For years the distinctive twang of Pashtun music was drowned out by rattling gunfire and deafening explosions as musicians in Pakistan’s northwest were targeted by militants.
But, as security improves, a centuries-old tribal tradition is staging a comeback.
Performances that once took place in secret are returning. Shops selling instruments are open and thriving again, while local broadcasters frequently feature rising Pashto pop singers in their programming.
And new, up and coming bands like Peshawar’s Khumariyaan have reached rare, nationwide acclaim after appearing on the popular Coke Studios broadcast, where they fused traditional sounds with modern tastes — spreading Pashtun music far from its native homeland.
“Music is the spice of life… it has been a part of our culture from time immemorial,” says Farman Ali Shah, a village elder and Pashto poet in Warsak village near Pakistan’s tribal areas in Khyber Pakhtunkhwa province.
Pashtun music is characterised by the rabab, a Central Asian stringed instrument, played to the beat from tablas drums, with songs salted with florid lyrics describing the pain of unrequited love or calls for political revolution.

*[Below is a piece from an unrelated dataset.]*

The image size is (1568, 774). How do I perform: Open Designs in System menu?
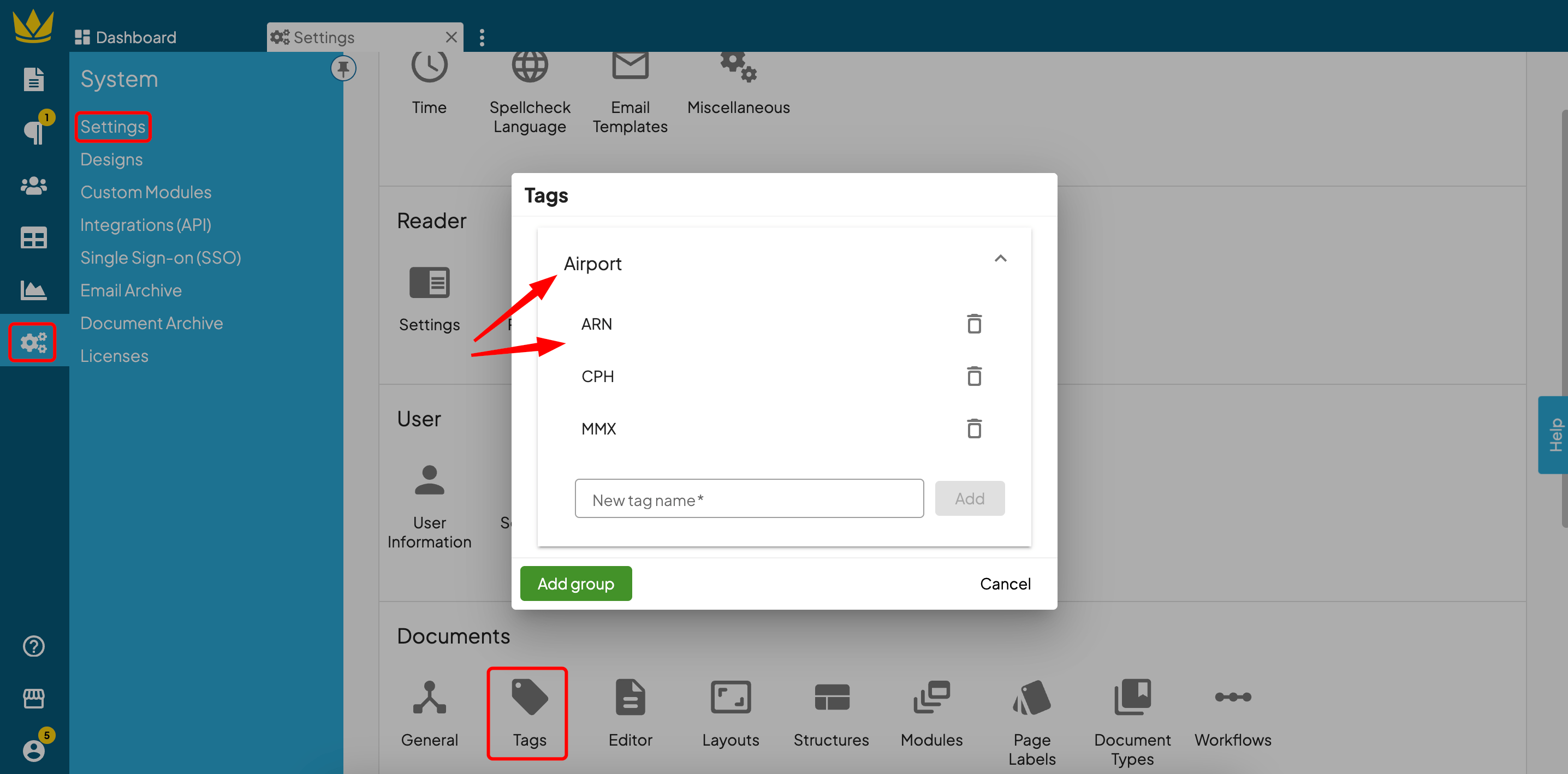[x=111, y=159]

“For centuries we were a liberal society,” explains rabab player and member of the National Assembly Haider Ali Khan from Pakistan’s Swat Valley.
“We love our religion but at the same time we love our traditional music.”

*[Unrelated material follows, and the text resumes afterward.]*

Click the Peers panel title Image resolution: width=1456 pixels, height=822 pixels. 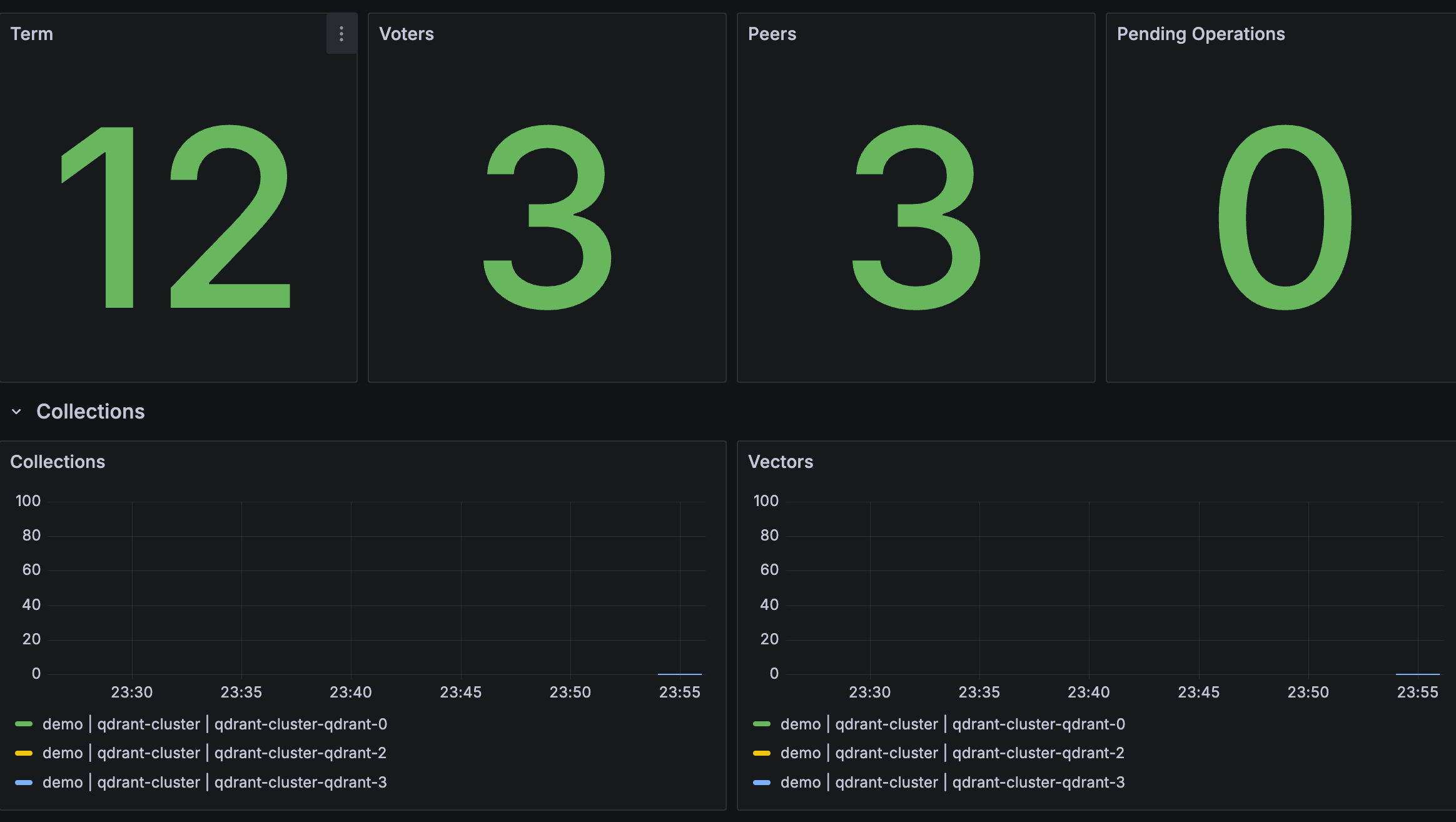point(772,34)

Yet the slow creep of extremism had been threatening that tradition for decades.
Beginning in the 1970s more hardline Islamist movements started gaining influence in the Pashtun areas along the border with Afghanistan, promoting strict interpretations of the religion including dismissive takes toward music.

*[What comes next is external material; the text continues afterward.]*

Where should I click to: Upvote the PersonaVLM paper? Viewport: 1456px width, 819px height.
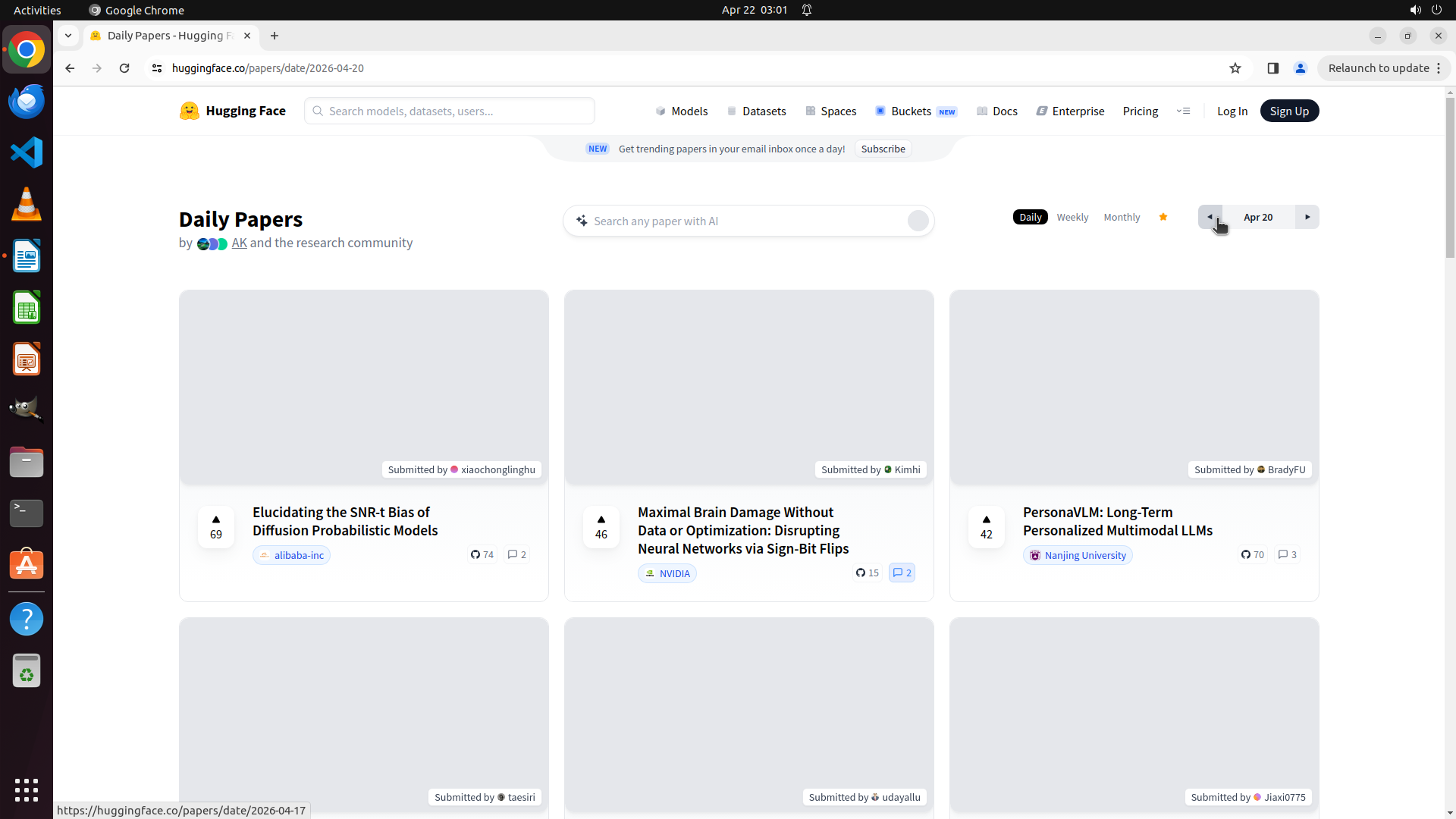tap(986, 526)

The shift towards violent extremism intensified with the 1979 Soviet invasion of Afghanistan and the later Taliban regime of the 1990s.
After the US invasion of 2001 toppled the Taliban, militancy erupted across the border in Pakistan also. A Pakistani Taliban movement formed and took control of the country’s tribal areas and swathes of Khyber Pakhtunkhwa.
“The extremists were killing artists and singers in the society to create fear,” explains singer Gulzar Alam, who was attacked three separate times and later left Pakistan, fearing for his life.
“If you remove the culture from a community, tribe, or ethnic group the community will be eliminated.”
Public performances were all but halted as waves of suicide bombers unleashed havoc.
CD markets were bombed, instrument shops destroyed, and musicians were intimidated or either outright targeted.
Singers and musicians fled en masse, while others were gunned down.
A brave few continued to invite musicians to play in private shows at hujras and weddings, albeit without large sound systems that could possibly attract militants.
“They were asking people to stop music but villagers never accepted them,” says Noor Sher from Sufaid Sang village, where his family has been making rababs by hand for 25 years.
Amid the chaos the art form was also maintained thanks to increasing numbers of Afghan musicians also fleeing violence in their own country who resettled in places like Peshawar, opening music schools that kept the tradition alive.
Roots of violence
The Pakistani military began intensifying efforts to push the militants out in 2014, and security has dramatically improved in the years since.
“Now the situation is good, very good. We can play anywhere, whenever people invite us,” says rabab player Akhtar Gul during a performance at a hujra — a traditional Pashtun community space.
As music has returned to its traditional settings in the country’s northwest, slick broadcasts like Coke Studio have helped introduce Pashtun acts to millions of music fans across South Asia.
Many still remain cautious in Khyber Pakhtunkhwa, however, fearing the gains are tenuous at best. Some interviewed by AFP refused to criticise militants, fearing their eventual return.
And while the insurgents might have been pushed back, conservative attitudes toward music continues to resonate in the area.
For Abdul Latif, 24, his love of playing the rabab is largely kept secret from his family who consider such instruments to be out of sync with Islam.
“This is a part of Pashtun culture but I think my family lacks awareness,” he says.
For musicians like Alam who were forced to flee their homes, the damage runs deeper.
“It takes a lot of time, to set the mind or brain of the artists free from fear,” says Alam from Kabul where he is waiting for a response to an asylum request with the United Nations.
“You can change the policy of a government with a stroke of a pen, it doesn’t take much time,” adds the the lawmaker Khan.
“But to change the mindset you’ve created in two or three decades it’s not easy for that mindset to change.”